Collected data

▬▬▬

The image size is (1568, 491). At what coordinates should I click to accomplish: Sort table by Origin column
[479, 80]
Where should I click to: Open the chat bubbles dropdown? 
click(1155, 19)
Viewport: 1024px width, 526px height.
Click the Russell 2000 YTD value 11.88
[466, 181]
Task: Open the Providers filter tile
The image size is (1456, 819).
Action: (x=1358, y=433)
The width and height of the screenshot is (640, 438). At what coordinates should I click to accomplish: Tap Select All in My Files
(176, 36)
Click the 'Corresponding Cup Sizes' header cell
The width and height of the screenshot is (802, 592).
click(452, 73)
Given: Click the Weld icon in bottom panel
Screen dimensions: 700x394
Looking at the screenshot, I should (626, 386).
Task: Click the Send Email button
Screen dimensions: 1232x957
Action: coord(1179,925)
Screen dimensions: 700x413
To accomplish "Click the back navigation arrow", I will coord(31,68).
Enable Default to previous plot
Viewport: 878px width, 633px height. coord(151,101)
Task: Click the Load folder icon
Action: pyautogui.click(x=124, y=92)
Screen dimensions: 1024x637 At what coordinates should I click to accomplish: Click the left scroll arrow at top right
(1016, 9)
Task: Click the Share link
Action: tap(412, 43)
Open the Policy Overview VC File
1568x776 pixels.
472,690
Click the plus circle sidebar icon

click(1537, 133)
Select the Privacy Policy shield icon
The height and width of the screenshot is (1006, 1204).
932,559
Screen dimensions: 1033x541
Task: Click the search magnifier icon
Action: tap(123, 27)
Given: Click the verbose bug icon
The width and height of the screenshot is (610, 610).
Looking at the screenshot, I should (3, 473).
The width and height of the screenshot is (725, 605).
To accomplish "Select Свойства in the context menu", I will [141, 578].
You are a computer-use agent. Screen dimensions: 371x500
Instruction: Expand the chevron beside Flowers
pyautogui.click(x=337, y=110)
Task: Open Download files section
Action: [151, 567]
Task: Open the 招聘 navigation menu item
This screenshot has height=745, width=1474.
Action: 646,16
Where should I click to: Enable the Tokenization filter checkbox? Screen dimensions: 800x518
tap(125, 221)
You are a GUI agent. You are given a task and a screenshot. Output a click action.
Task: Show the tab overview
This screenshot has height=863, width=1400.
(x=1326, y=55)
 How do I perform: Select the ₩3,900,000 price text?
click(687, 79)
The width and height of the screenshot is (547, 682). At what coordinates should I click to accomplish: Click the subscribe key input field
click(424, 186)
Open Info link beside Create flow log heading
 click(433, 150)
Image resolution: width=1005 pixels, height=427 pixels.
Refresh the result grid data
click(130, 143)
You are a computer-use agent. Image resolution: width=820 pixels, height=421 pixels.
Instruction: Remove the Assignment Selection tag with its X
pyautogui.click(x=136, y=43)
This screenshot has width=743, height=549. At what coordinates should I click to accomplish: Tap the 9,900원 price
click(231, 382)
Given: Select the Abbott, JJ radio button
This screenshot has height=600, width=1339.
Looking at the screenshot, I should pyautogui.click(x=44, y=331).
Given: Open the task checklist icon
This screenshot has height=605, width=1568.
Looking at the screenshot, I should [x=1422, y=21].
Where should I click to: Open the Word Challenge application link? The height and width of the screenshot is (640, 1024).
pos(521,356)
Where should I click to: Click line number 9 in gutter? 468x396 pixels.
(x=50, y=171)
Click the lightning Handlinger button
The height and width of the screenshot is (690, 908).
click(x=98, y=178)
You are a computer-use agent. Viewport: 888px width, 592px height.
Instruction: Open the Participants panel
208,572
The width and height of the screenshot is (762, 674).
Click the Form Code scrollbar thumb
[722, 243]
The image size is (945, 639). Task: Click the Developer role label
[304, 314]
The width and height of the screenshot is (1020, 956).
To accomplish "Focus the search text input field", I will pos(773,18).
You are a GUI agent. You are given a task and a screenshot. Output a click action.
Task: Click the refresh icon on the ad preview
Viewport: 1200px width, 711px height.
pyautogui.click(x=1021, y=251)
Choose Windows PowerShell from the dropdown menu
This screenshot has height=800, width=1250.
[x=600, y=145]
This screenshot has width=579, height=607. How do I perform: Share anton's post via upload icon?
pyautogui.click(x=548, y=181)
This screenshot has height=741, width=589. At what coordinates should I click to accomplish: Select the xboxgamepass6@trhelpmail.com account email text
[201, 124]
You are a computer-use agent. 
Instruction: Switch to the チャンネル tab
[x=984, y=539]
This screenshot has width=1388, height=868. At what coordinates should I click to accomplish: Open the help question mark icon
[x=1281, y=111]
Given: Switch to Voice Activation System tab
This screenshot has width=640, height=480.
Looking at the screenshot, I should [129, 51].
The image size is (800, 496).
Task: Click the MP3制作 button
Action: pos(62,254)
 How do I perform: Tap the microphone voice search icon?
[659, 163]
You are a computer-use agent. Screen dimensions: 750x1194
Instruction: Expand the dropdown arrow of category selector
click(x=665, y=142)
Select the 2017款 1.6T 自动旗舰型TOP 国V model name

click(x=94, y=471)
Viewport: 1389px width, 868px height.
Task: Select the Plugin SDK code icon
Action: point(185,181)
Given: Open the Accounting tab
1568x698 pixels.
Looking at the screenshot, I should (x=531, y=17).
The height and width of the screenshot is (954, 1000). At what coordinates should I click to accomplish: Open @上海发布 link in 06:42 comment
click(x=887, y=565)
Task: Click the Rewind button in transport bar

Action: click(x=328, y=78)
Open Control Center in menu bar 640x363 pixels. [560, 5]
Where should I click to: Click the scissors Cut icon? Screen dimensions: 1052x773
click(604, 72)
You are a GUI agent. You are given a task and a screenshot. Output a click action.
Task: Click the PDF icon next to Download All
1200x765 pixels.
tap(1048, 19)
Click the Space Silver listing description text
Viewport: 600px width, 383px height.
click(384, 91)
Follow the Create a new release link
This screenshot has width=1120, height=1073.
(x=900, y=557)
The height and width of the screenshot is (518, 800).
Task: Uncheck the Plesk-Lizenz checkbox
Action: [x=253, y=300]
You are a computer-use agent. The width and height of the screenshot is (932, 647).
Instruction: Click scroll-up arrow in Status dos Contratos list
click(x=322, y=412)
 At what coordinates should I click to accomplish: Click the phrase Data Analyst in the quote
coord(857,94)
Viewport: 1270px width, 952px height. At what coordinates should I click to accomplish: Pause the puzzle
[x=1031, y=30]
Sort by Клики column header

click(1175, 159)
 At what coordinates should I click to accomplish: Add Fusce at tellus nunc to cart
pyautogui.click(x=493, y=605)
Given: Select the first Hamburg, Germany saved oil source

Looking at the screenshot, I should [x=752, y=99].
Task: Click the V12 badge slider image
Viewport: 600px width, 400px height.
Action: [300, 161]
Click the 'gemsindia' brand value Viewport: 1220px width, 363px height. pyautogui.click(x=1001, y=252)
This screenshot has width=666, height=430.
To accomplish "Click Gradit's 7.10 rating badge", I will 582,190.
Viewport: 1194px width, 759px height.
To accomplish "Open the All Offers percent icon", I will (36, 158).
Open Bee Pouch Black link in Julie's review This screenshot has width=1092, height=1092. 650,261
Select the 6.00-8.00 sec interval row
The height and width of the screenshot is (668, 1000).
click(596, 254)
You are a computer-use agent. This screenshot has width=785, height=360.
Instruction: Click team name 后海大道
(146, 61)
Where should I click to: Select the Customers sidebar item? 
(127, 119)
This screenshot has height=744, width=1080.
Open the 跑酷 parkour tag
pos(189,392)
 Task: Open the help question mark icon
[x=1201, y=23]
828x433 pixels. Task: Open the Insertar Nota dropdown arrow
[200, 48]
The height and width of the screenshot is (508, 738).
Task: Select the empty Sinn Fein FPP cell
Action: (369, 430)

▬▬▬

● **Your goal**: While keeping every line the same, please copy out all the records.

● **Completed exercise**:
The image size is (1568, 491). At what coordinates should I click to accomplish: Sort table by Origin column
[479, 80]
Where should I click to: Open the chat bubbles dropdown? 
click(1155, 19)
Viewport: 1024px width, 526px height.
Click the Russell 2000 YTD value 11.88
[466, 181]
Task: Open the Providers filter tile
The image size is (1456, 819).
Action: (x=1358, y=433)
The width and height of the screenshot is (640, 438). At what coordinates should I click to accomplish: Tap Select All in My Files
(176, 36)
Click the 'Corresponding Cup Sizes' header cell
The width and height of the screenshot is (802, 592).
click(452, 73)
Given: Click the Weld icon in bottom panel
Screen dimensions: 700x394
Looking at the screenshot, I should (626, 386).
Task: Click the Send Email button
Screen dimensions: 1232x957
Action: coord(1179,925)
Screen dimensions: 700x413
To accomplish "Click the back navigation arrow", I will coord(31,68).
Enable Default to previous plot
Viewport: 878px width, 633px height. coord(151,101)
Task: Click the Load folder icon
Action: pyautogui.click(x=124, y=92)
Screen dimensions: 1024x637 At what coordinates should I click to accomplish: Click the left scroll arrow at top right
(1016, 9)
Task: Click the Share link
Action: tap(412, 43)
Open the Policy Overview VC File
1568x776 pixels.
472,690
Click the plus circle sidebar icon

click(1537, 133)
Select the Privacy Policy shield icon
The height and width of the screenshot is (1006, 1204).
932,559
Screen dimensions: 1033x541
Task: Click the search magnifier icon
Action: tap(123, 27)
Given: Click the verbose bug icon
The width and height of the screenshot is (610, 610).
Looking at the screenshot, I should (3, 473).
The width and height of the screenshot is (725, 605).
To accomplish "Select Свойства in the context menu", I will [141, 578].
You are a computer-use agent. Screen dimensions: 371x500
Instruction: Expand the chevron beside Flowers
pyautogui.click(x=337, y=110)
Task: Open Download files section
Action: [151, 567]
Task: Open the 招聘 navigation menu item
This screenshot has height=745, width=1474.
Action: 646,16
Where should I click to: Enable the Tokenization filter checkbox? Screen dimensions: 800x518
tap(125, 221)
You are a GUI agent. You are given a task and a screenshot. Output a click action.
Task: Show the tab overview
This screenshot has height=863, width=1400.
(x=1326, y=55)
 How do I perform: Select the ₩3,900,000 price text?
click(687, 79)
The width and height of the screenshot is (547, 682). At what coordinates should I click to accomplish: Click the subscribe key input field
click(424, 186)
Open Info link beside Create flow log heading
 click(433, 150)
Image resolution: width=1005 pixels, height=427 pixels.
Refresh the result grid data
click(130, 143)
You are a computer-use agent. Image resolution: width=820 pixels, height=421 pixels.
Instruction: Remove the Assignment Selection tag with its X
pyautogui.click(x=136, y=43)
This screenshot has width=743, height=549. At what coordinates should I click to accomplish: Tap the 9,900원 price
click(231, 382)
Given: Select the Abbott, JJ radio button
This screenshot has height=600, width=1339.
Looking at the screenshot, I should pyautogui.click(x=44, y=331).
Given: Open the task checklist icon
This screenshot has height=605, width=1568.
Looking at the screenshot, I should [x=1422, y=21].
Where should I click to: Open the Word Challenge application link? The height and width of the screenshot is (640, 1024).
pos(521,356)
Where should I click to: Click line number 9 in gutter? 468x396 pixels.
(x=50, y=171)
Click the lightning Handlinger button
The height and width of the screenshot is (690, 908).
click(x=98, y=178)
You are a computer-use agent. Viewport: 888px width, 592px height.
Instruction: Open the Participants panel
208,572
The width and height of the screenshot is (762, 674).
Click the Form Code scrollbar thumb
[722, 243]
The image size is (945, 639). Task: Click the Developer role label
[304, 314]
The width and height of the screenshot is (1020, 956).
To accomplish "Focus the search text input field", I will pos(773,18).
You are a GUI agent. You are given a task and a screenshot. Output a click action.
Task: Click the refresh icon on the ad preview
Viewport: 1200px width, 711px height.
pyautogui.click(x=1021, y=251)
Choose Windows PowerShell from the dropdown menu
This screenshot has height=800, width=1250.
[x=600, y=145]
This screenshot has width=579, height=607. How do I perform: Share anton's post via upload icon?
pyautogui.click(x=548, y=181)
This screenshot has height=741, width=589. At what coordinates should I click to accomplish: Select the xboxgamepass6@trhelpmail.com account email text
[201, 124]
You are a computer-use agent. 
Instruction: Switch to the チャンネル tab
[x=984, y=539]
This screenshot has width=1388, height=868. At what coordinates should I click to accomplish: Open the help question mark icon
[x=1281, y=111]
Given: Switch to Voice Activation System tab
This screenshot has width=640, height=480.
Looking at the screenshot, I should [129, 51].
The image size is (800, 496).
Task: Click the MP3制作 button
Action: pos(62,254)
 How do I perform: Tap the microphone voice search icon?
[659, 163]
You are a computer-use agent. Screen dimensions: 750x1194
Instruction: Expand the dropdown arrow of category selector
click(x=665, y=142)
Select the 2017款 1.6T 自动旗舰型TOP 国V model name

click(x=94, y=471)
Viewport: 1389px width, 868px height.
Task: Select the Plugin SDK code icon
Action: point(185,181)
Given: Open the Accounting tab
1568x698 pixels.
Looking at the screenshot, I should (x=531, y=17).
The height and width of the screenshot is (954, 1000). At what coordinates should I click to accomplish: Open @上海发布 link in 06:42 comment
click(x=887, y=565)
Task: Click the Rewind button in transport bar

Action: click(x=328, y=78)
Open Control Center in menu bar 640x363 pixels. [560, 5]
Where should I click to: Click the scissors Cut icon? Screen dimensions: 1052x773
click(604, 72)
You are a GUI agent. You are given a task and a screenshot. Output a click action.
Task: Click the PDF icon next to Download All
1200x765 pixels.
tap(1048, 19)
Click the Space Silver listing description text
Viewport: 600px width, 383px height.
click(384, 91)
Follow the Create a new release link
This screenshot has width=1120, height=1073.
(x=900, y=557)
The height and width of the screenshot is (518, 800).
Task: Uncheck the Plesk-Lizenz checkbox
Action: [x=253, y=300]
You are a computer-use agent. The width and height of the screenshot is (932, 647).
Instruction: Click scroll-up arrow in Status dos Contratos list
click(x=322, y=412)
 At what coordinates should I click to accomplish: Click the phrase Data Analyst in the quote
coord(857,94)
Viewport: 1270px width, 952px height. At what coordinates should I click to accomplish: Pause the puzzle
[x=1031, y=30]
Sort by Клики column header

click(1175, 159)
 At what coordinates should I click to accomplish: Add Fusce at tellus nunc to cart
pyautogui.click(x=493, y=605)
Given: Select the first Hamburg, Germany saved oil source

Looking at the screenshot, I should [x=752, y=99].
Task: Click the V12 badge slider image
Viewport: 600px width, 400px height.
Action: [300, 161]
Click the 'gemsindia' brand value Viewport: 1220px width, 363px height. pyautogui.click(x=1001, y=252)
This screenshot has width=666, height=430.
To accomplish "Click Gradit's 7.10 rating badge", I will 582,190.
Viewport: 1194px width, 759px height.
To accomplish "Open the All Offers percent icon", I will (36, 158).
Open Bee Pouch Black link in Julie's review This screenshot has width=1092, height=1092. 650,261
Select the 6.00-8.00 sec interval row
The height and width of the screenshot is (668, 1000).
click(596, 254)
You are a computer-use agent. This screenshot has width=785, height=360.
Instruction: Click team name 后海大道
(146, 61)
Where should I click to: Select the Customers sidebar item? 
(127, 119)
This screenshot has height=744, width=1080.
Open the 跑酷 parkour tag
pos(189,392)
 Task: Open the help question mark icon
[x=1201, y=23]
828x433 pixels. Task: Open the Insertar Nota dropdown arrow
[200, 48]
The height and width of the screenshot is (508, 738).
Task: Select the empty Sinn Fein FPP cell
Action: (369, 430)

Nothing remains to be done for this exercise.